> [Supplied text]:

The world’s top trade ministers honed in on a package of accords including the reduction of fishery subsidies and a loosening of vaccine-production limits after marathon talks in Geneva that a day ago looked for many delegates to be destined for failure.
If finalized, the package would break the World Trade Organization’s seven-year negotiating drought and avert a damaging impasse for an organization that’s struggled to gain its footing after four years of attacks under former President Donald Trump, a pandemic, strained supply chains and Russia’s war with Ukraine.
The possible outcome, described by an official involved in the latest talks, emerged after an all-night negotiating session at the WTO’s headquarters on the shores of Lake Geneva and may provide a sufficient basis for the WTO Director-General Ngozi Okonjo-Iweala to claim negotiating success after just over a year on the job.
If approved by consensus before the closing ceremonies later Thursday, the pacts could put new momentum behind the WTO and its ability to govern the $28 trillion global trading system.

> [What to work on]:
Write out the passage about the WTO talks in Geneva word for word, starting at "If finalized, the" and ending at "global trading system.". Rely only on the passage about the WTO talks in Geneva.

> [Data]:

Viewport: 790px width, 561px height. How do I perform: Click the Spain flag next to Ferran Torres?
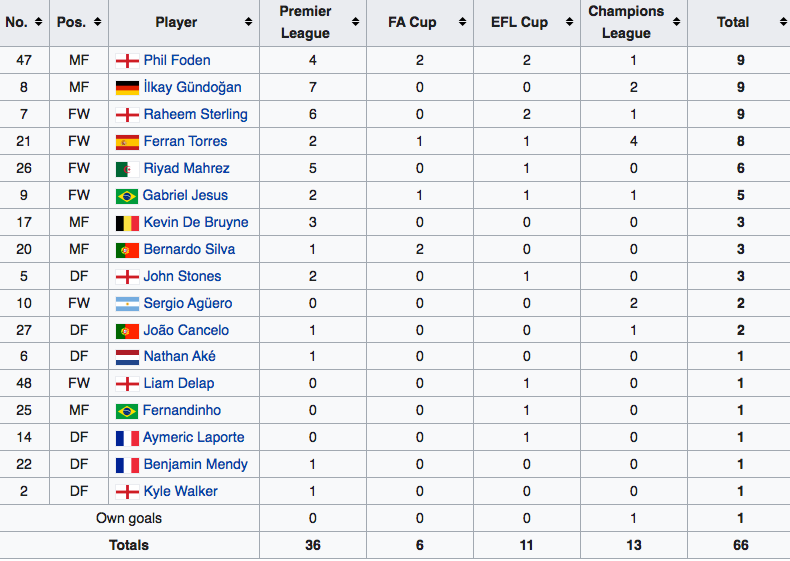(127, 141)
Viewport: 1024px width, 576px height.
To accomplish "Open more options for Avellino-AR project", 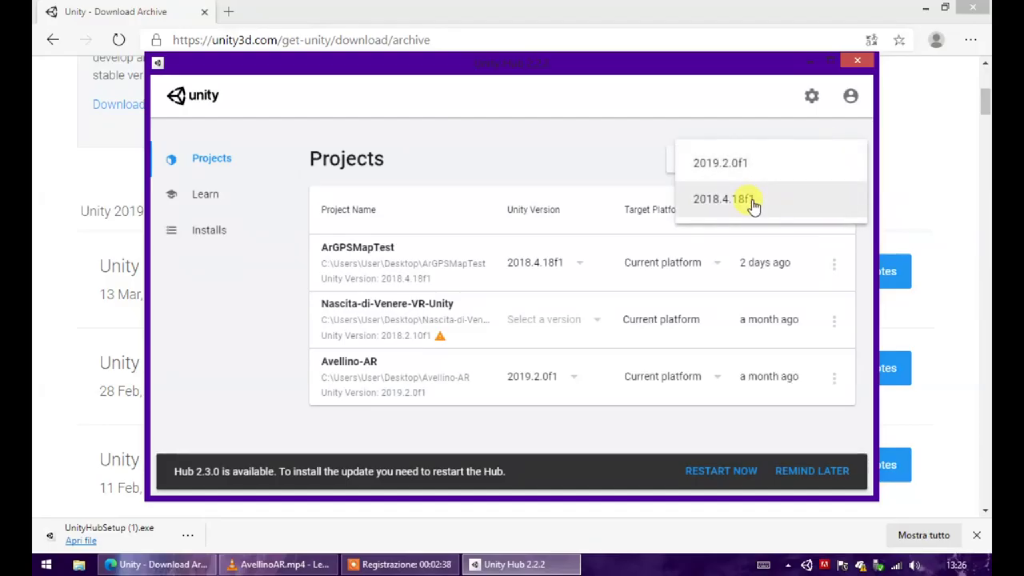I will tap(834, 378).
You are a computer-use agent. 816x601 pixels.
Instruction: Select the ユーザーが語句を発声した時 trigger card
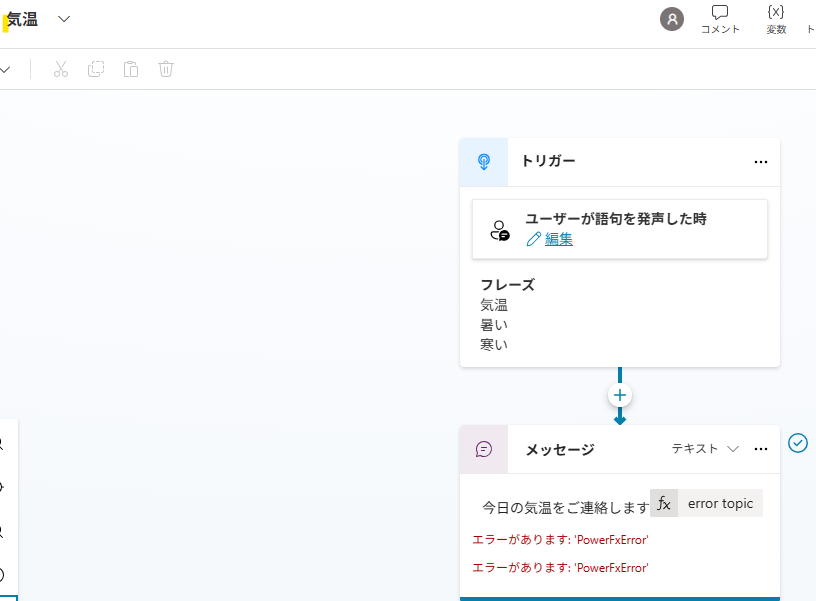[x=619, y=229]
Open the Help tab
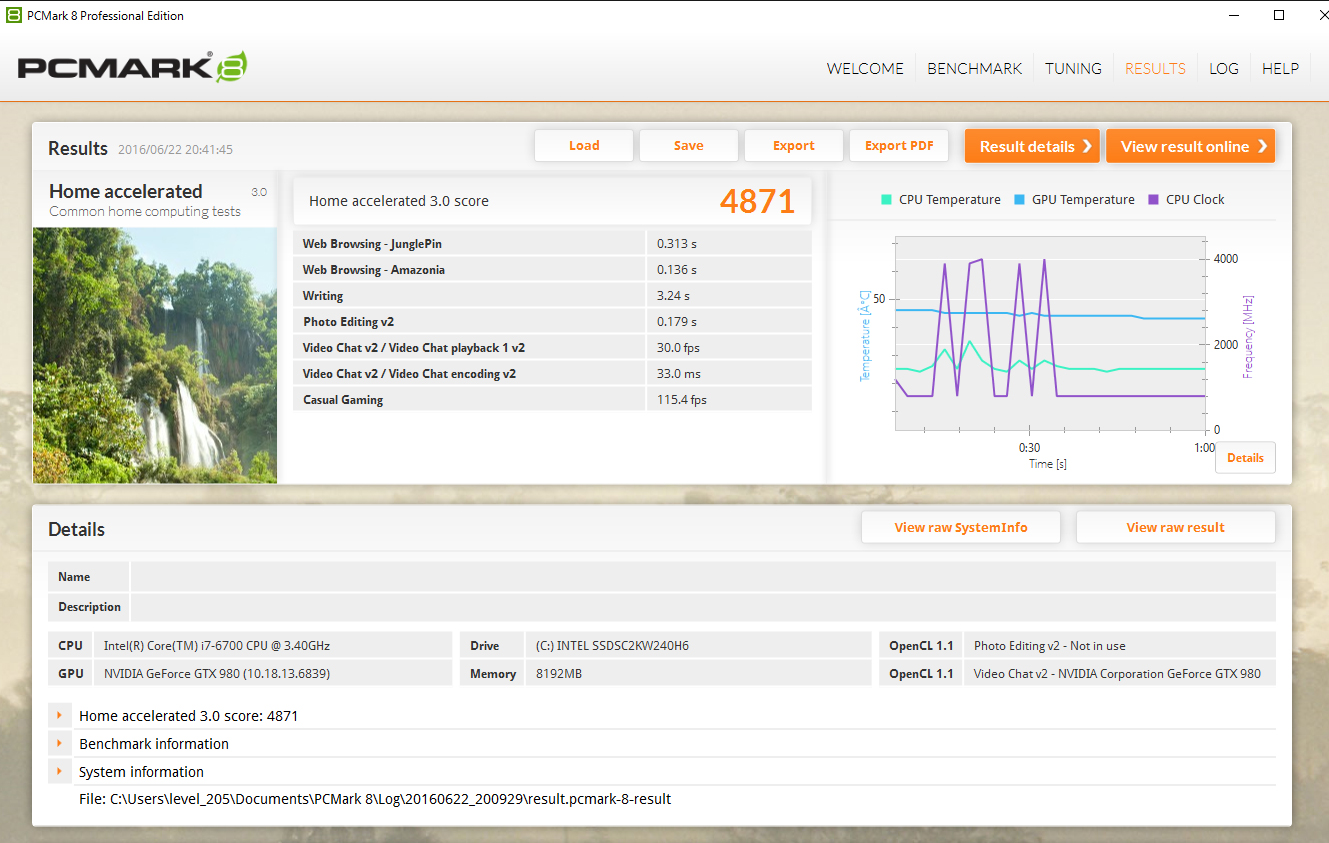This screenshot has height=843, width=1329. pyautogui.click(x=1280, y=69)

> [Exercise response]:
If finalized, the package would break the World Trade Organization’s seven-year negotiating drought and avert a damaging impasse for an organization that’s struggled to gain its footing after four years of attacks under former President Donald Trump, a pandemic, strained supply chains and Russia’s war with Ukraine.
The possible outcome, described by an official involved in the latest talks, emerged after an all-night negotiating session at the WTO’s headquarters on the shores of Lake Geneva and may provide a sufficient basis for the WTO Director-General Ngozi Okonjo-Iweala to claim negotiating success after just over a year on the job.
If approved by consensus before the closing ceremonies later Thursday, the pacts could put new momentum behind the WTO and its ability to govern the $28 trillion global trading system.